Here, axis=0 will stack the DataFrames vertically (row-wise). To stack horizontally, use axis=1.

4. Handling Missing Data

Pandas provides powerful tools to handle missing data.

Removing Missing Data

Drop missing rows/columns: df.dropna()
Drop columns with missing values: df.dropna(axis=1)

Filling Missing Data

Fill with a specific value: df.fillna(value=0)
Fill forward: df.fillna(method='ffill')
Fill backward: df.fillna(method='bfill')

5. Apply Function for Row/Column-wise Operations

Use the apply() function to apply a function along the rows or columns of a DataFrame.

df.apply(np.sqrt, axis=1)

This will apply the square root function to each row.

6. Window Functions

Window functions allow you to perform operations over a sliding window. For example, calculating moving averages.

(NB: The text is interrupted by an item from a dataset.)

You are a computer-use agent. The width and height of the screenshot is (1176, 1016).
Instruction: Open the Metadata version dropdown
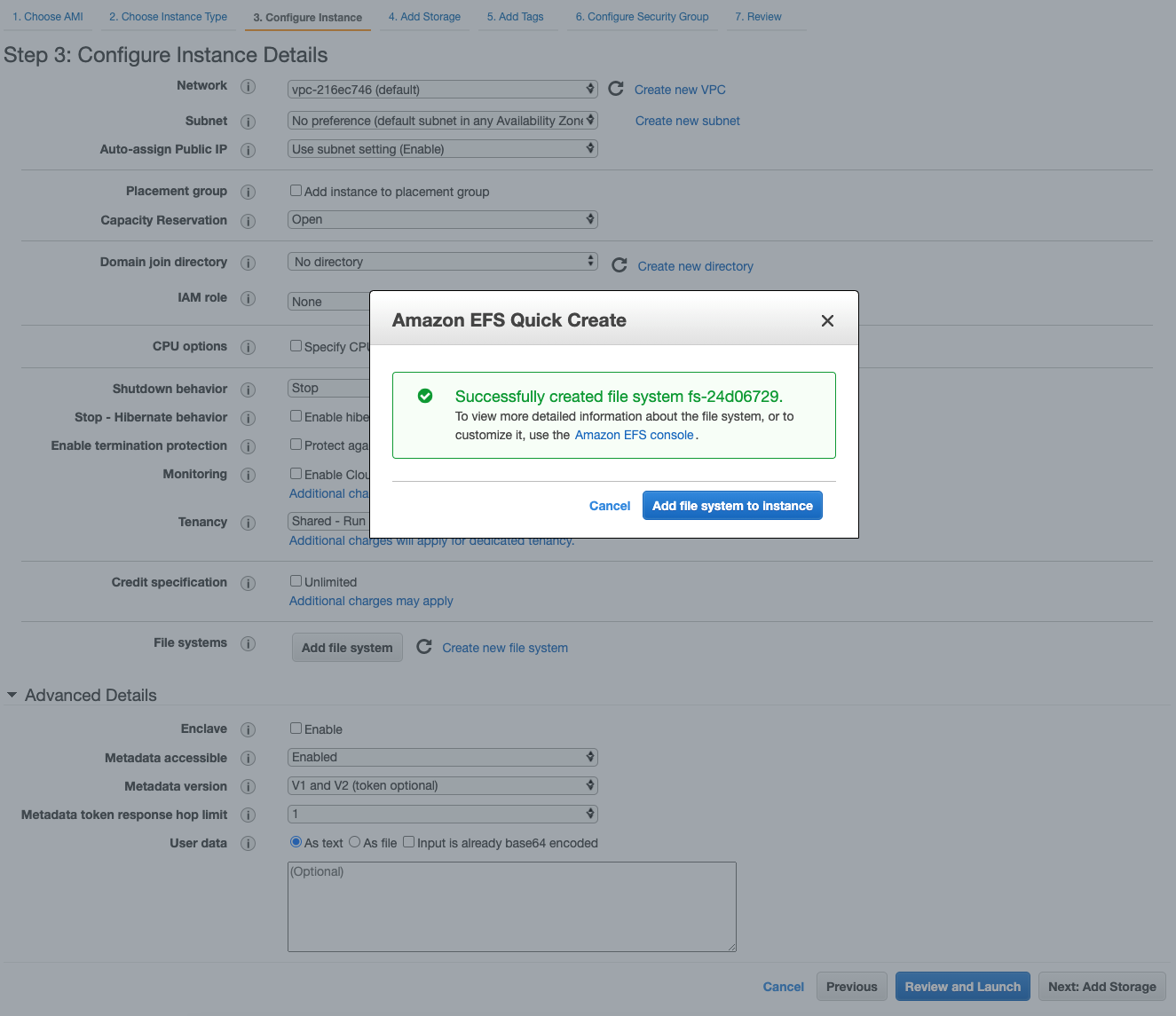point(442,785)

df['rolling_mean'] = df['column_name'].rolling(window=3).mean()

This creates a new column with a rolling mean (moving average) over a window of 3 rows.

7. Categorical Data Operations

Pandas provides support for categorical data types, which can improve memory usage and computation speed.

df['category_column'] = df['category_column'].astype('category')

You can also perform operations like sorting and counting unique categories:

Count unique categories: df['category_column'].value_counts()
Sort by categories: df['category_column'].sort_values()

8. Time Series Analysis

Pandas is also powerful for time series analysis. It provides functionality for working with datetime data and performing time-based aggregations and transformations.

Creating Date Range

date_range = pd.date_range(start='2022-01-01', periods=10, freq='D')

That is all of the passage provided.